However, this knowledge is temporarily prohibited by God for two reasons. The first is to ensure the first humans acquire a level of spiritual maturity to make use of it judiciously. No responsible parent would teach his immature child to operate a car, but once she comes of age, he would encourage her to get her driver’s license. The second is to teach the first humans simple and loving trust in the habit of obedience. Therefore, God’s purpose for the prohibition is to keep the first humans from a knowledge too great for them to handle until they have acquired the maturity of obedience in faith. It is nothing less than an act of a loving Father. Following this, the fall of the first humans is not seen as entirely due to pride but is also a result of the deceptive Serpent taking advantage of their immaturity and lack of discernment. Their disobedience to God’s commandment then corrupts the good knowledge received in the eating of the fruit. As a result, although humanity now may have knowledge of good and evil, they are unable to choose rightly and therefore unable to grow into the perfection intended by God.
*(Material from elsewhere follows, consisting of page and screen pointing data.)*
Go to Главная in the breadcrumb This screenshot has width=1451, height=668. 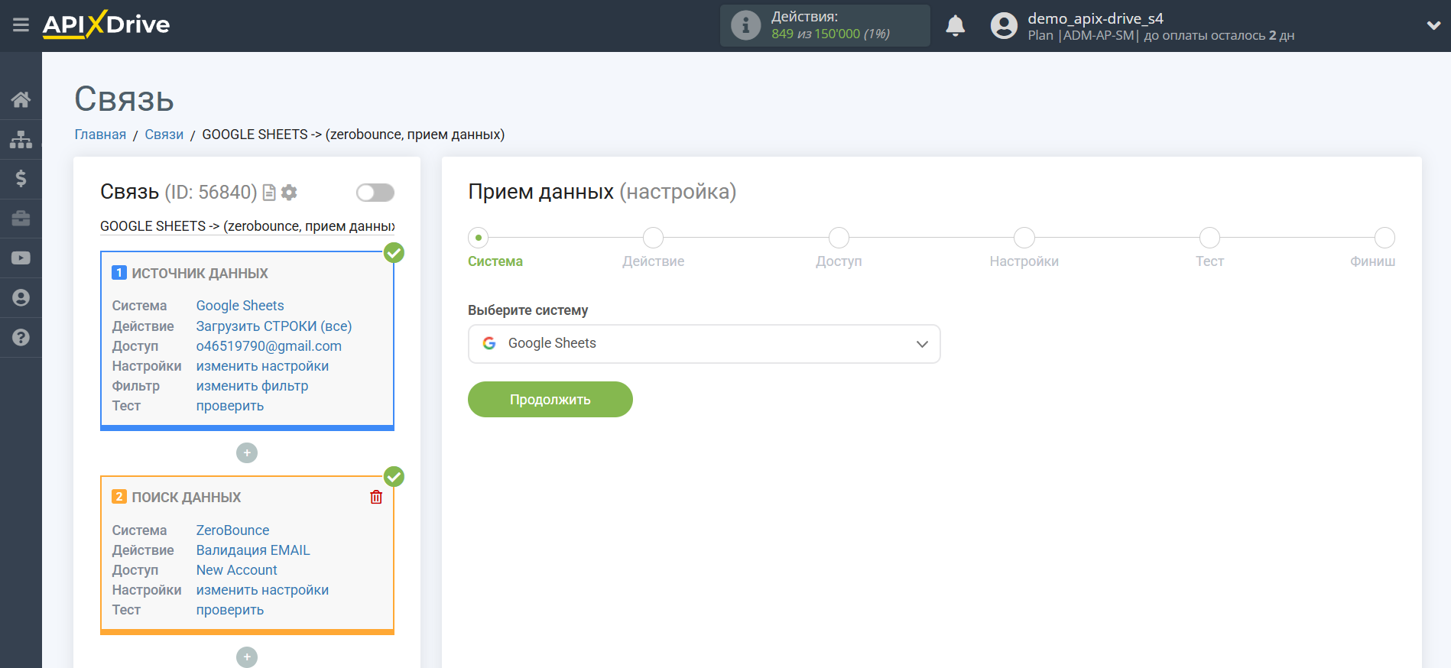(x=100, y=135)
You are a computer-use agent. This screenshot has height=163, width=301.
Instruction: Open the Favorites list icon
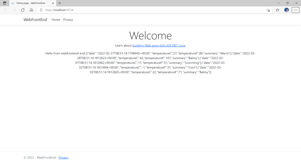point(277,10)
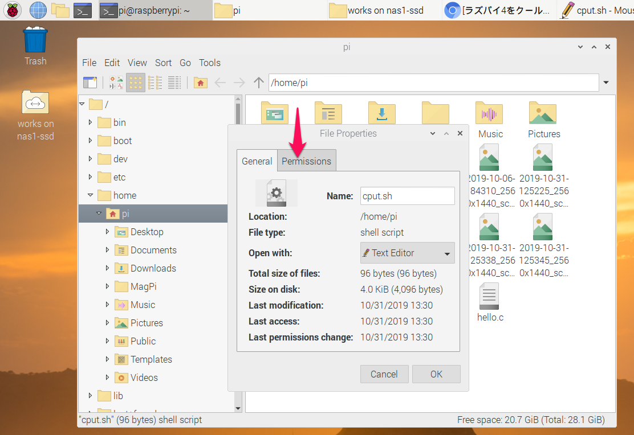The height and width of the screenshot is (435, 634).
Task: Confirm File Properties with OK
Action: 436,374
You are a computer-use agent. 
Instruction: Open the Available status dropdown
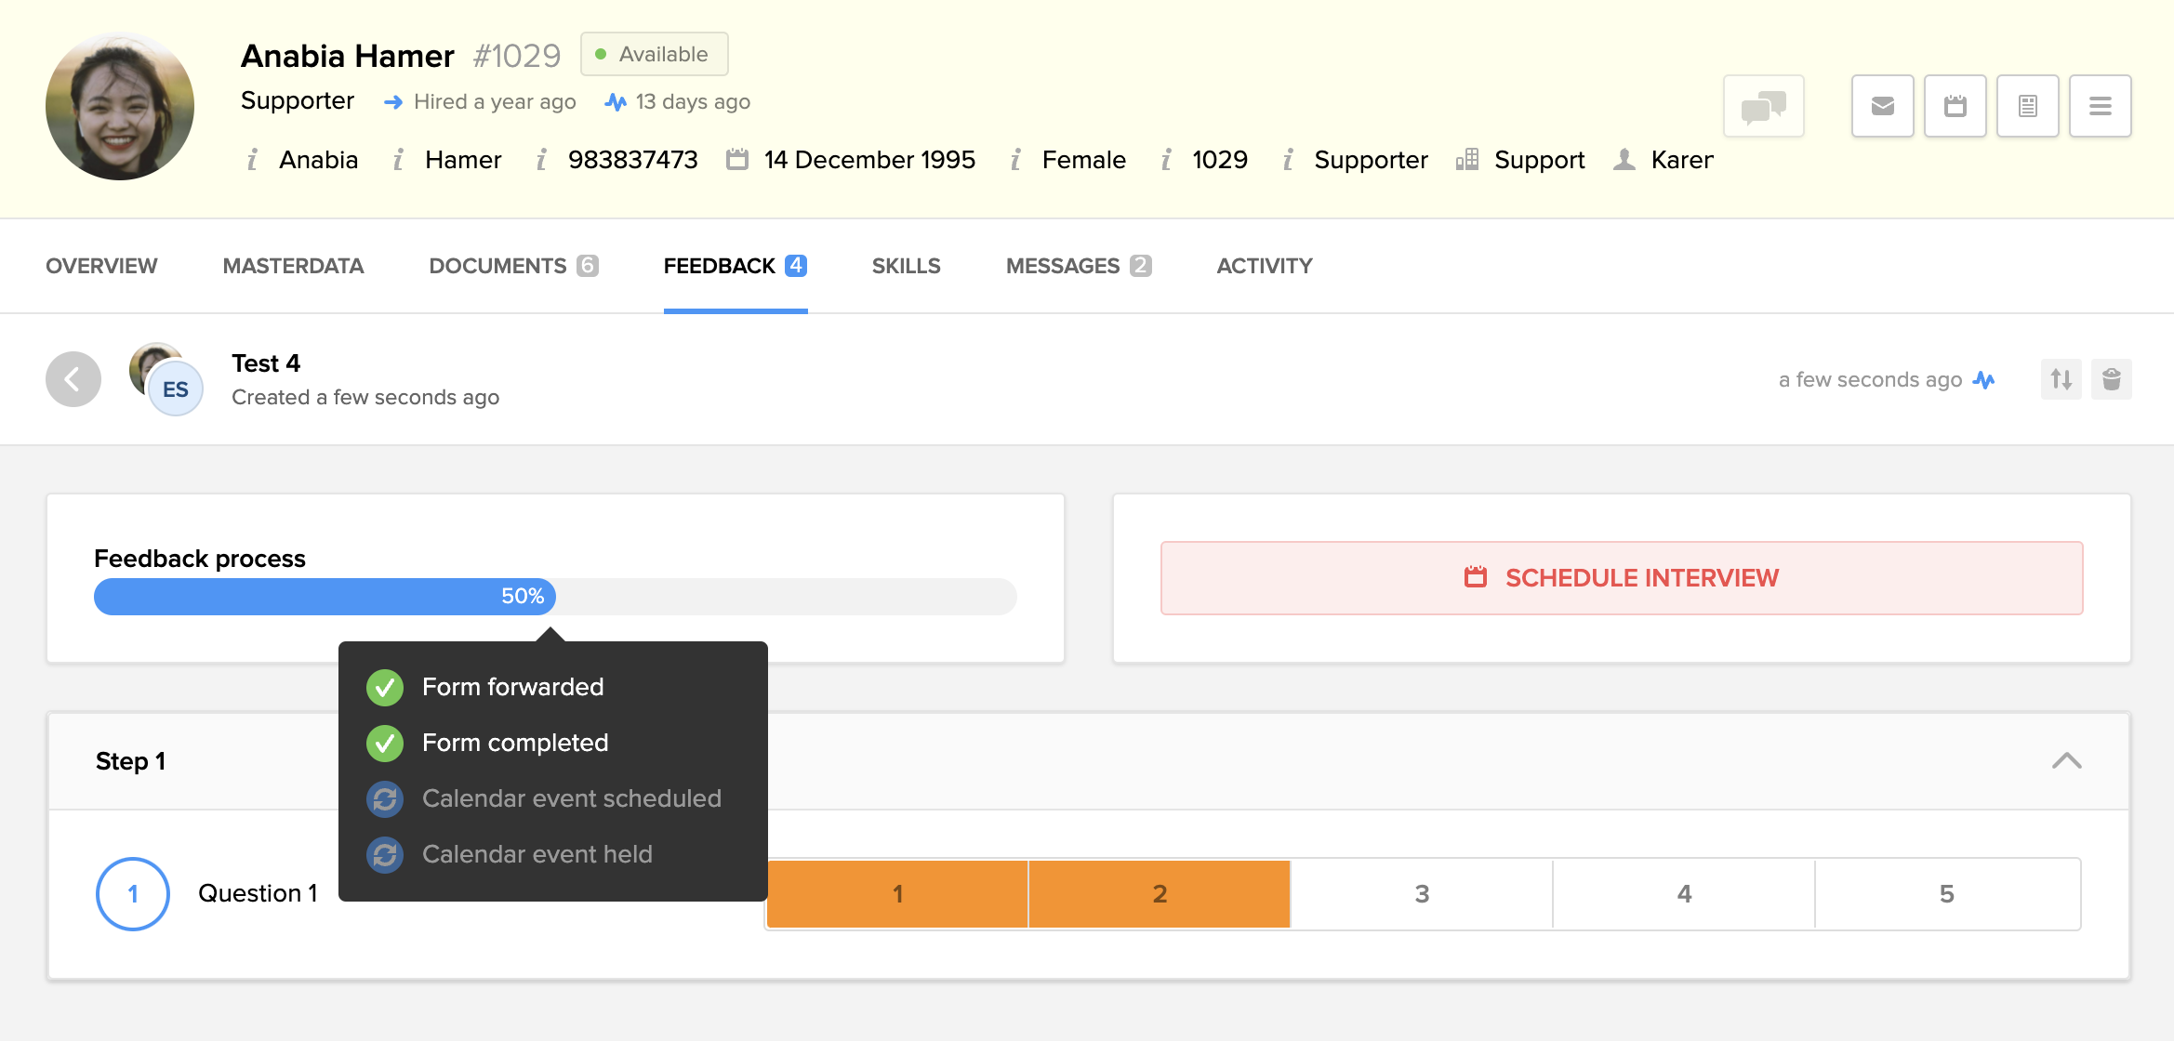pos(654,55)
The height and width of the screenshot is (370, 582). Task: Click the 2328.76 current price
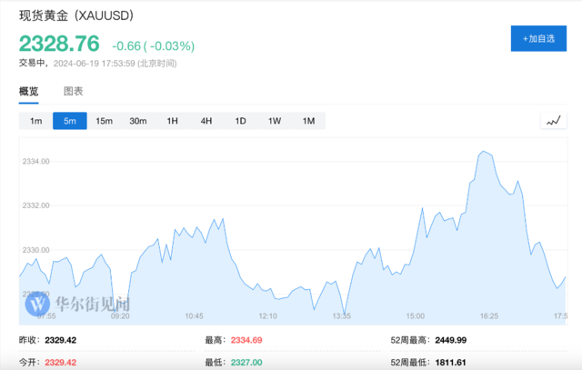[x=58, y=44]
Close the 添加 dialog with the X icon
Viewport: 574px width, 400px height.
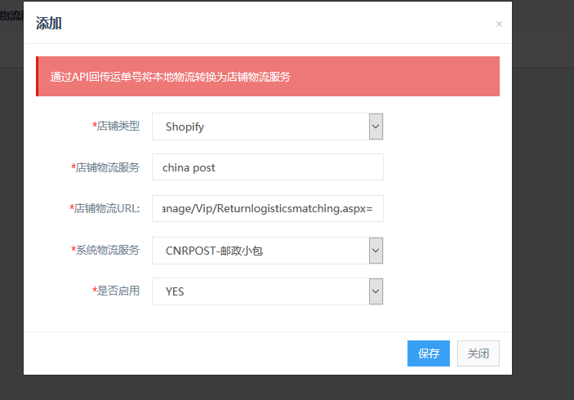(x=499, y=24)

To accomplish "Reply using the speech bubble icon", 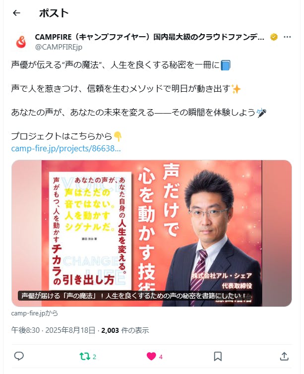I will tap(19, 356).
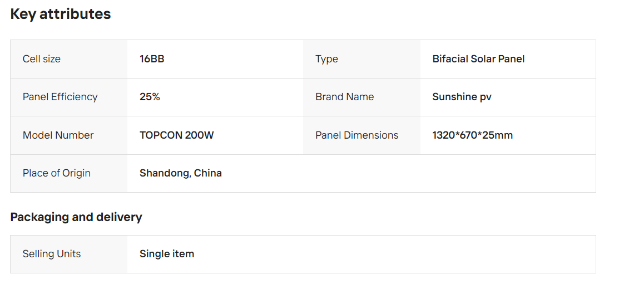This screenshot has height=284, width=619.
Task: Select the TOPCON 200W model value
Action: click(176, 135)
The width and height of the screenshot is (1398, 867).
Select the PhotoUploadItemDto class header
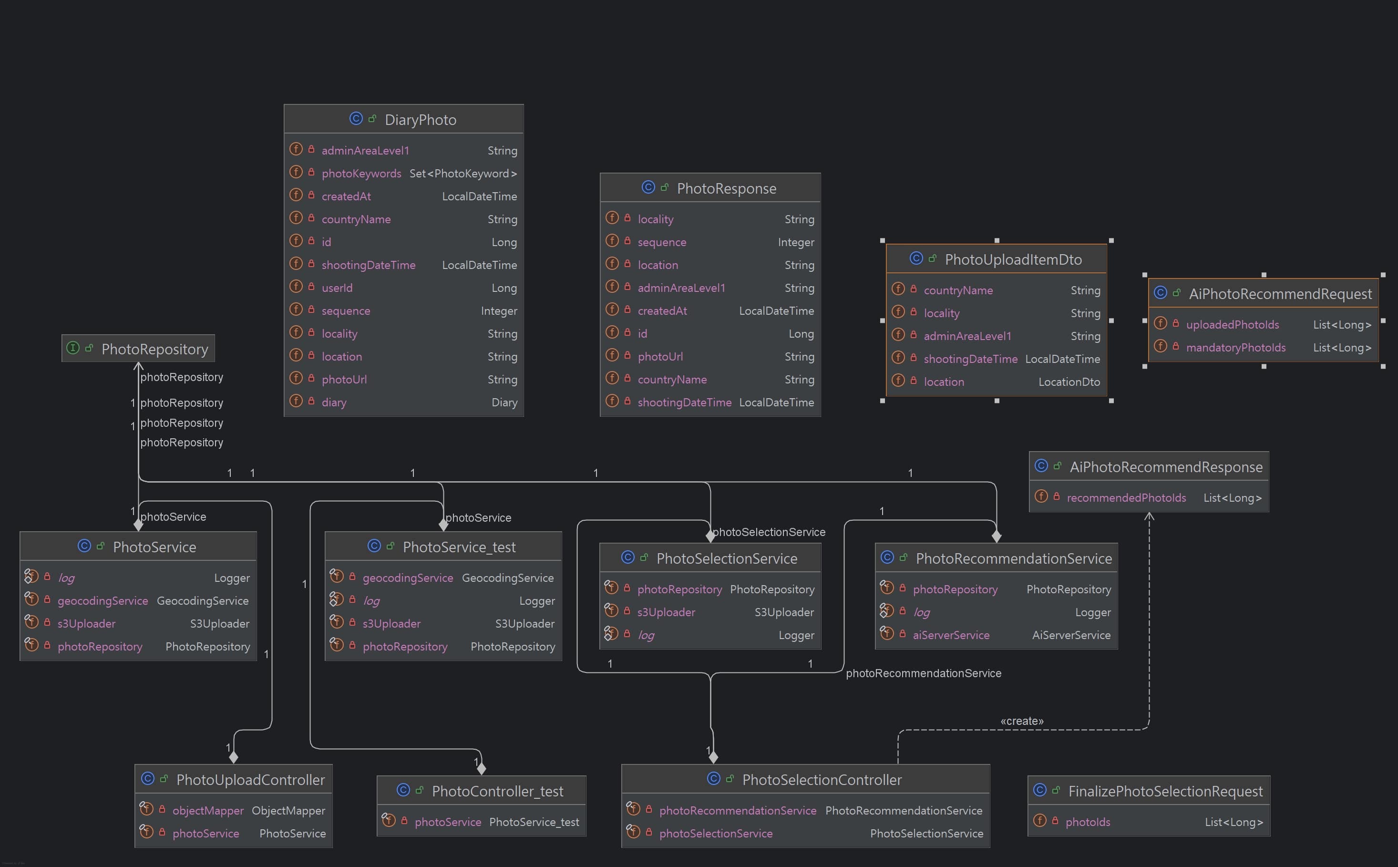[x=1012, y=259]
Both resolutions (West and East) are deeply scriptural, but I believe the latter has greater explanatory power and theological coherence. One issue with first reading is how it makes God’s command seem arbitrary. There is clearly nothing special about the Tree of the Knowledge of Good and Evil that God should prohibit the eating of its fruits. The command is simply an arbitrary prohibition and a test with deadly consequences. It is akin to a parent placing a packet of milk before his child and warning her not to drink from it or she will be punished. The prohibition itself serves no actual purpose but is merely a test to put the child in her place and ensure her obedience to him. This is difficult to reconcile with a God who is revealed to be Father, and who creates and governs all things according to his love and wisdom. Surely his commands must be sensible and beneficial to us because they truly reflect who he is?[1] In any case, both tales explaining this one tree have been told and accepted by the church throughout the ages. I leave the final adjudication for the age to come.
1 If we say God’s commands are good simply because it is God who wills them to be good, then we impale ourselves on one horn of Euthyphro’s Dilemma. In this case, it seems that God can make what is evil good simply by commanding it. On the contrary, God’s commands are always good and rationally reflect what is truly good because he is the very source of all good and is good itself.